Pandemic Book Club Grief In Anti-Racist Time




I becomes she. 

She leaned her forehead on the cool green tile of the dining room table, the peonies' blowsy above her, their blooms bigger than babies' heads. The leader of the book club she'd joined on impulse spoke on, enthusiastic. They were reading The Prime of Miss Jean Brodie. She had never read this slim novel, was only aware of the movie and Maggie Smith who played Miss Jean. Each sentence was a revelation and the whole book was imbued with sadness and humor. Sadness and humor. They both drove and defined her. Her, not Miss Jean Brodie. The leader of the book group introduced the Tennyson poem "The Lady of Shalott" and asked for volunteers to read a verse. She raised her hand to do so, waved her hand to be seen, a little block in the upper-left corner of the screen.

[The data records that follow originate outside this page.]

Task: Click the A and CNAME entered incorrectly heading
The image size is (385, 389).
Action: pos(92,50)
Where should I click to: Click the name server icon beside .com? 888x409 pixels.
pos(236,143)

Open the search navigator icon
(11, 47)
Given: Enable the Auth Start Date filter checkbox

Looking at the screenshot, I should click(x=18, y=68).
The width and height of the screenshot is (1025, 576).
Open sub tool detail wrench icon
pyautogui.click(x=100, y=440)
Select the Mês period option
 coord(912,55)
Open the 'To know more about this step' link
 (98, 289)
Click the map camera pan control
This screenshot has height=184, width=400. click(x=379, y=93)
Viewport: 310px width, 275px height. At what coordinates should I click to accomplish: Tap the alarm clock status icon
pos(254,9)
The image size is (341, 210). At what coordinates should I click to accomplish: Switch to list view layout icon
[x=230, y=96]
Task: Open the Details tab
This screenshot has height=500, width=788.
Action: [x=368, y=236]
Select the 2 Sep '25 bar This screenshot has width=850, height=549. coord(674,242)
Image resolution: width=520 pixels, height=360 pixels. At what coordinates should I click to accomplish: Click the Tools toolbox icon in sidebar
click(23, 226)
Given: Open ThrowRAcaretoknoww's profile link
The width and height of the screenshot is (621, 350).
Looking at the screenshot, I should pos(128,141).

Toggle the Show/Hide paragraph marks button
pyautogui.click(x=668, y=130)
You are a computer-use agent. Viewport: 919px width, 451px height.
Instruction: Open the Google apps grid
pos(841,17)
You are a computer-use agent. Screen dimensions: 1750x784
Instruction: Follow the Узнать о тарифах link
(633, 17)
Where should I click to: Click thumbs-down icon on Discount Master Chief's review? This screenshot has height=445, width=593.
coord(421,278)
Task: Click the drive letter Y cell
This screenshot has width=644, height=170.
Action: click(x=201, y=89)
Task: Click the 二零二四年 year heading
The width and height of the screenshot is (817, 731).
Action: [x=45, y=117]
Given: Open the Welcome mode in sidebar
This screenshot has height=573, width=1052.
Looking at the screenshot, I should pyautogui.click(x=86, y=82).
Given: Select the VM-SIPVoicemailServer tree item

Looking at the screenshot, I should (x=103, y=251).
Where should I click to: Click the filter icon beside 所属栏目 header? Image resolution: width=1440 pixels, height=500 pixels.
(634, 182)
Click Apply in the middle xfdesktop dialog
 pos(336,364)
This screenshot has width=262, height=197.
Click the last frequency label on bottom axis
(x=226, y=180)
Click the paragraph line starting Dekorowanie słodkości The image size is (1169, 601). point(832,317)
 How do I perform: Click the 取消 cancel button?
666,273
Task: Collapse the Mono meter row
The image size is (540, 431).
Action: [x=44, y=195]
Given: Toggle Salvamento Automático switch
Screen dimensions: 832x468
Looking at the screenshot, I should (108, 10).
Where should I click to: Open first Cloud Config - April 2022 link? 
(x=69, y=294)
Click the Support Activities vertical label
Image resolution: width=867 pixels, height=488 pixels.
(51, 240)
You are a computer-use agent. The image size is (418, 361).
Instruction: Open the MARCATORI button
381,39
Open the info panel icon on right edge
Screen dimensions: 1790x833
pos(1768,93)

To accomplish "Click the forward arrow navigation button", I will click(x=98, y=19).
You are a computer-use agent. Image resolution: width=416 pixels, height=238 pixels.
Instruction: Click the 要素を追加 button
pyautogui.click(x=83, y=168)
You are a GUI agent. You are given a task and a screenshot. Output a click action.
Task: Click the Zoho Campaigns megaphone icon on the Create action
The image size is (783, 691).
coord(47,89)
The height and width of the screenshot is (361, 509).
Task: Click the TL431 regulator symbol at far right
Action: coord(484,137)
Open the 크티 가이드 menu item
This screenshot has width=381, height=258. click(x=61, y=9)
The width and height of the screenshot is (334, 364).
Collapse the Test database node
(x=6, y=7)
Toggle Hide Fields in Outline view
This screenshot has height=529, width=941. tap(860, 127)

Do you not know how to use the hand wave? the leader asked her, and she answered No, but she was on mute so he didn't hear her. She couldn't wave and couldn't speak. Nevertheless, (she was now speaking in her head and typing like Miss Jean Brodie or was it Muriel Spark?), she was asked to read Verse 5. Under tower and balcony/By garden-wall and gallery/A gleaming shape she floated by/Dead-pale between the houses high. Her own square on the screen was a photo of her, blurry, brushing her hair back in a beam of sunlight over her shoulder. She looked beautiful and it was only four years ago. Today she looked old. Also, fascism. She thought of her Italian grandmother, her illiterate grandmother, her love of Mussolini. Order. Miss Jean Brodie, too, loved fascism. She (not Miss Jean Brodie) thought of the mindset of the time. It was extravagant to be reading this book today, these times, to have these thoughts. The peonies were as big as babies' heads but also blowsy, sensual. Wanton, her friend had written. Sirens kept wailing over the mute heads on the screen. She leaned her forehead on the cool green tile of the dining room table under the wanton peonies, the slim novel the sirens the awe-fulness of everything.

7 comments:

  1. Beautiful writing, Elizabeth. It captures the crazy disjointed times we are in - the sensual beauty of flowers while reading literature *on Zoom*, and the reality of what is happening outside your door. The relief of those cool green tiles. Makes me yearn for cool tiles to rest my head on. It's all so exhausting.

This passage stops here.